[Opening Data to use section]

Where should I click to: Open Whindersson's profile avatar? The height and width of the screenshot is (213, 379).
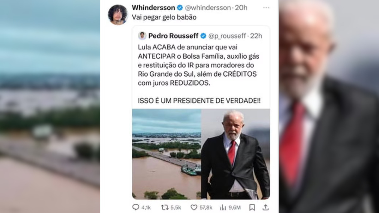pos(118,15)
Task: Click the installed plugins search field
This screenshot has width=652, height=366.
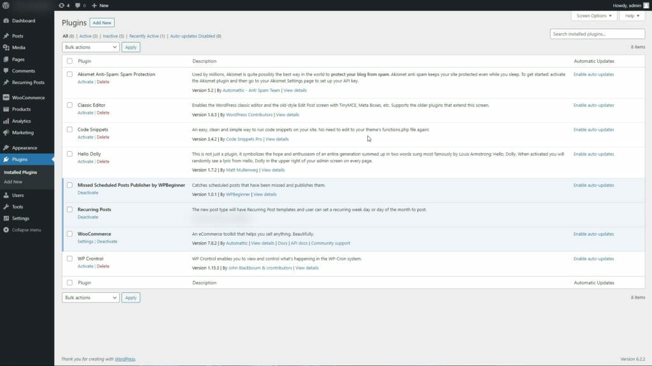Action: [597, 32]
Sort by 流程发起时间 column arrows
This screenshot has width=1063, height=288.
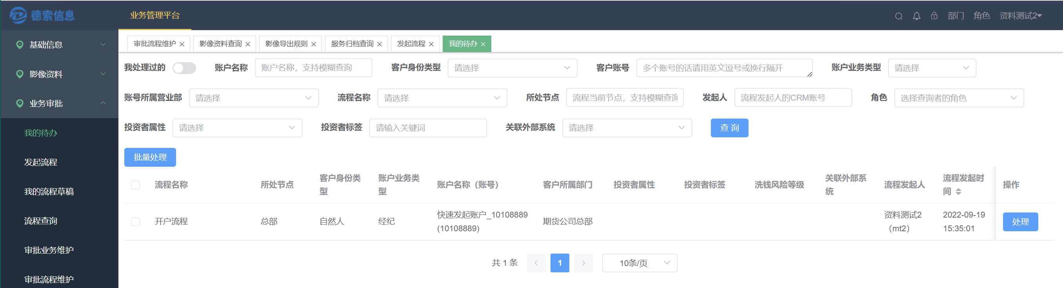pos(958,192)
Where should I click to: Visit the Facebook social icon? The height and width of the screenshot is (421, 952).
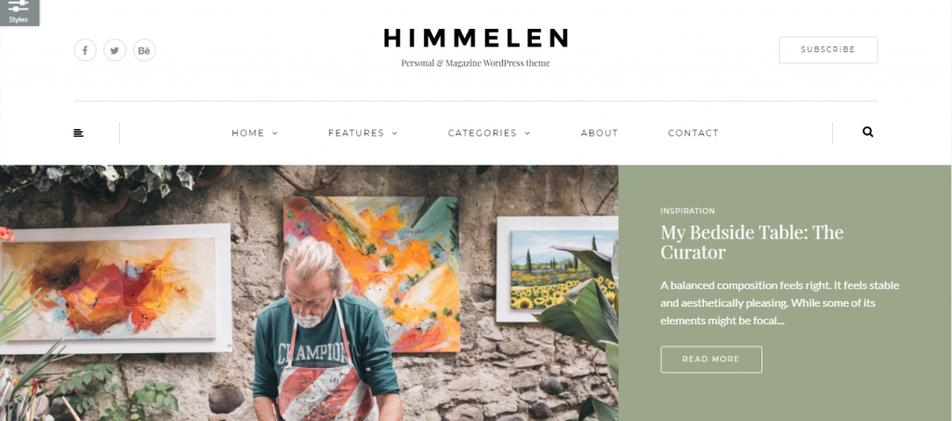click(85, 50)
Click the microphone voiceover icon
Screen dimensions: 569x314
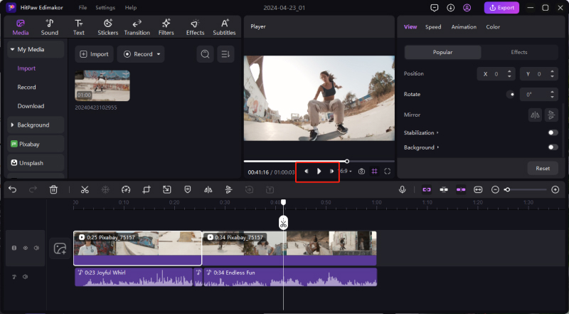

[Closing Data to use section]

● **The problem**
The copy must match every line of the data exactly and contain no pictures.

● **Answer for the task**
Where should I click to: Open Whindersson's profile avatar? The height and width of the screenshot is (213, 379).
pos(118,15)
Task: Click the installed plugins search field
This screenshot has width=652, height=366.
Action: [597, 32]
Sort by 流程发起时间 column arrows
This screenshot has width=1063, height=288.
pos(958,192)
Where should I click to: Visit the Facebook social icon? The height and width of the screenshot is (421, 952).
click(85, 50)
Click the microphone voiceover icon
Screen dimensions: 569x314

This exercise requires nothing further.